UNIFAP - Universidade Federal do Amapá — Prova 2015
Escolar com diagnóstico de pneumonia comunitária já em quarto dia do uso de amoxicilina retorna ao Pronto Atendimento com manutenção do quadro febril. Após exame físico minucioso opta-se por tratamento domiciliar para micro-organismo resistente. Levando em consideração o quadro acima, qual a etiologia mais frequente em pneumonia comunitária nessa faixa etária, o tipo de mecanismo de resistência de tal germe e qual sua conduta frente ao caso?
Pneumonia escolar com falha amoxicilina → suspeitar Haemophilus influenzae produtor de betalactamase → associar clavulanato.
Em crianças em idade escolar com pneumonia comunitária que não respondem à amoxicilina, *Haemophilus influenzae* resistente por produção de betalactamase é uma etiologia comum. A conduta é associar um inibidor de betalactamase, como o clavulanato, à amoxicilina.
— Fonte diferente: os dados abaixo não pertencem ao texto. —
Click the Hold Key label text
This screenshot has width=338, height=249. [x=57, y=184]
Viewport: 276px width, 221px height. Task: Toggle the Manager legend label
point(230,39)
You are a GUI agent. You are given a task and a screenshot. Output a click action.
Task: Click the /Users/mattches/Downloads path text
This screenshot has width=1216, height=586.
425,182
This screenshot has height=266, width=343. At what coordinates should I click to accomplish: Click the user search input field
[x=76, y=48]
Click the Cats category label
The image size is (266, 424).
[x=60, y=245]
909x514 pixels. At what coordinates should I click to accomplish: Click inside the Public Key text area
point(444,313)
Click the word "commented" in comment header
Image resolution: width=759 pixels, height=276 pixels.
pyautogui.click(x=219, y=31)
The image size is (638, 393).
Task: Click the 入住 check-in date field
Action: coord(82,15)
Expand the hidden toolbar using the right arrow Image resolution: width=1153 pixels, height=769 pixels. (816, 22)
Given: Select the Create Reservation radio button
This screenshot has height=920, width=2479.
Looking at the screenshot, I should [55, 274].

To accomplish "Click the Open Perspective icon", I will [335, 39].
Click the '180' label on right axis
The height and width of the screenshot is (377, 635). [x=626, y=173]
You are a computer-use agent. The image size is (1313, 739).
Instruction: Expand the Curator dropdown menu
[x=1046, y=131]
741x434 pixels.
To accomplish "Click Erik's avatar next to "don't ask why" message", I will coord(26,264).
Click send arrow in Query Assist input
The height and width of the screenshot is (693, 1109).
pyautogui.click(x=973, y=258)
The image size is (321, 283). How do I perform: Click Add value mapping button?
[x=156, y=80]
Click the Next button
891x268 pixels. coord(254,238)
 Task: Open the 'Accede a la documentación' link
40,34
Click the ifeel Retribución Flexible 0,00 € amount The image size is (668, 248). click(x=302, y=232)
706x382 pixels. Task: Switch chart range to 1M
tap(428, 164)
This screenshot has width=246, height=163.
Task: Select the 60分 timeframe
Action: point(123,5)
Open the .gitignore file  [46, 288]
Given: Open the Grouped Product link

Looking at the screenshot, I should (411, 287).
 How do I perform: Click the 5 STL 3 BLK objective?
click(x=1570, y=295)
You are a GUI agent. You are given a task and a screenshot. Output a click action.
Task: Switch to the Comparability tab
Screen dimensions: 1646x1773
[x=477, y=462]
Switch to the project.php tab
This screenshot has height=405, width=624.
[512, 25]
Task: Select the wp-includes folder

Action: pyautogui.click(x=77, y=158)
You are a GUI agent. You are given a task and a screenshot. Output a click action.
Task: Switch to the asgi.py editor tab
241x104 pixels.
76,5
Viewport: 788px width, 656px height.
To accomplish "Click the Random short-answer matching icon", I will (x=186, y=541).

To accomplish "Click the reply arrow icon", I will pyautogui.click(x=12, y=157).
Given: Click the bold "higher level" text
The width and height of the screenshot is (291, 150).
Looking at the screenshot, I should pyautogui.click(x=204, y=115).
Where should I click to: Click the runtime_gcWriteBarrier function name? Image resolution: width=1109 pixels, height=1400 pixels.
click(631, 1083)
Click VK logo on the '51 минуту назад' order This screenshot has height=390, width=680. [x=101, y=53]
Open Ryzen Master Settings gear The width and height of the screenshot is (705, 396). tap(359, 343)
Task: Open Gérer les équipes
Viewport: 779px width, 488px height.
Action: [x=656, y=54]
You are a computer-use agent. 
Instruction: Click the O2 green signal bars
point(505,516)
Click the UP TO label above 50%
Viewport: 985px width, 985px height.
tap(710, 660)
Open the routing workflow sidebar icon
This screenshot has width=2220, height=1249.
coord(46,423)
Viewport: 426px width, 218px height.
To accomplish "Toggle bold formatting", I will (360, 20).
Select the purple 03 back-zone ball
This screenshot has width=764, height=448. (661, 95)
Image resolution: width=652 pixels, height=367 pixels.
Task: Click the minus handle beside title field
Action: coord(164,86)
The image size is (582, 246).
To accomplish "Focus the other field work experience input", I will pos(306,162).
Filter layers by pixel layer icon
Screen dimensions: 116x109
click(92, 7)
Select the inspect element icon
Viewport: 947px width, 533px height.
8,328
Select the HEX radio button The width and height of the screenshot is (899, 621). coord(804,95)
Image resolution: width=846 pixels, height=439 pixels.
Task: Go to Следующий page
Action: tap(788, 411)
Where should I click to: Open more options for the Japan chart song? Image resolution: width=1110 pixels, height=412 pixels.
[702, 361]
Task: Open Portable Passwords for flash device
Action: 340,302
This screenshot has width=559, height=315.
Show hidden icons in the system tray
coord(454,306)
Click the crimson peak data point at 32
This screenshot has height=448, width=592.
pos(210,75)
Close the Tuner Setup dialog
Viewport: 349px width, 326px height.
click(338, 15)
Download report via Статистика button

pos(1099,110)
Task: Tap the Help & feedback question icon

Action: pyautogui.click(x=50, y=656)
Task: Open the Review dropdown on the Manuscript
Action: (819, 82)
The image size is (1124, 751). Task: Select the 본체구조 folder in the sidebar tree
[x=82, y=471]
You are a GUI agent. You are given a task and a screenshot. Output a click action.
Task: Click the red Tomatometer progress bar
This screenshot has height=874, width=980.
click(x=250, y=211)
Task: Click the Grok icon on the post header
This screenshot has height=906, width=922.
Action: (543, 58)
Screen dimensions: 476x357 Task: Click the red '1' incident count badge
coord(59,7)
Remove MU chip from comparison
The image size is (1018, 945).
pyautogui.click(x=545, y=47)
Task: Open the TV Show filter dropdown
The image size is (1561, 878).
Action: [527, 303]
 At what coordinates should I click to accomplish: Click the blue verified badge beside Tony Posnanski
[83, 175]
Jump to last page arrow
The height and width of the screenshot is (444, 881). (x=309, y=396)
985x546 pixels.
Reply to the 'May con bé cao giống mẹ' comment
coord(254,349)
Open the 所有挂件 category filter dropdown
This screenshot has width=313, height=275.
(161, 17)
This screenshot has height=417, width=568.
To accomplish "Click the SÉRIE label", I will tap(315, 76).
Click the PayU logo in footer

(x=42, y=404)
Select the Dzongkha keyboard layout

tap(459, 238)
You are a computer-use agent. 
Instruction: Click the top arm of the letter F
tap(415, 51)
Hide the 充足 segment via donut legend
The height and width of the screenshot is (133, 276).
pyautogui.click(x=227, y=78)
A pneumonia comunitária (PC) em crianças é uma das principais causas de morbimortalidade pediátrica globalmente. Em escolares, os principais agentes etiológicos são *Streptococcus pneumoniae* e *Haemophilus influenzae*. A amoxicilina é o antibiótico de primeira linha para PC não grave. No entanto, a falha terapêutica, definida pela persistência da febre e piora clínica após 48-72 horas de tratamento, exige reavaliação e modificação da conduta. Quando há falha à amoxicilina, deve-se considerar a resistência bacteriana. Para *Haemophilus influenzae*, o mecanismo mais comum de resistência é a produção de betalactamase, uma enzima que inativa a amoxicilina. Nesses casos, a solução é utilizar um antibiótico que contenha um inibidor de betalactamase, como a amoxicilina-clavulanato, que protege a amoxicilina da degradação. É importante diferenciar isso da resistência do *Streptococcus pneumoniae*, que geralmente ocorre por modificações nas proteínas ligadoras de penicilina (PBPs), e pode ser superada com doses mais altas de amoxicilina ou cefalosporinas de segunda/terceira geração. A conduta frente à falha terapêutica em PC em escolares, portanto, envolve a suspeita de *Haemophilus influenzae* resistente por betalactamase e a introdução de amoxicilina-clavulanato. O tratamento domiciliar é possível se a criança estiver clinicamente estável, sem sinais de gravidade que indiquem internação. A educação continuada sobre os padrões de resistência locais é crucial para a prática clínica e a escolha empírica de antibióticos.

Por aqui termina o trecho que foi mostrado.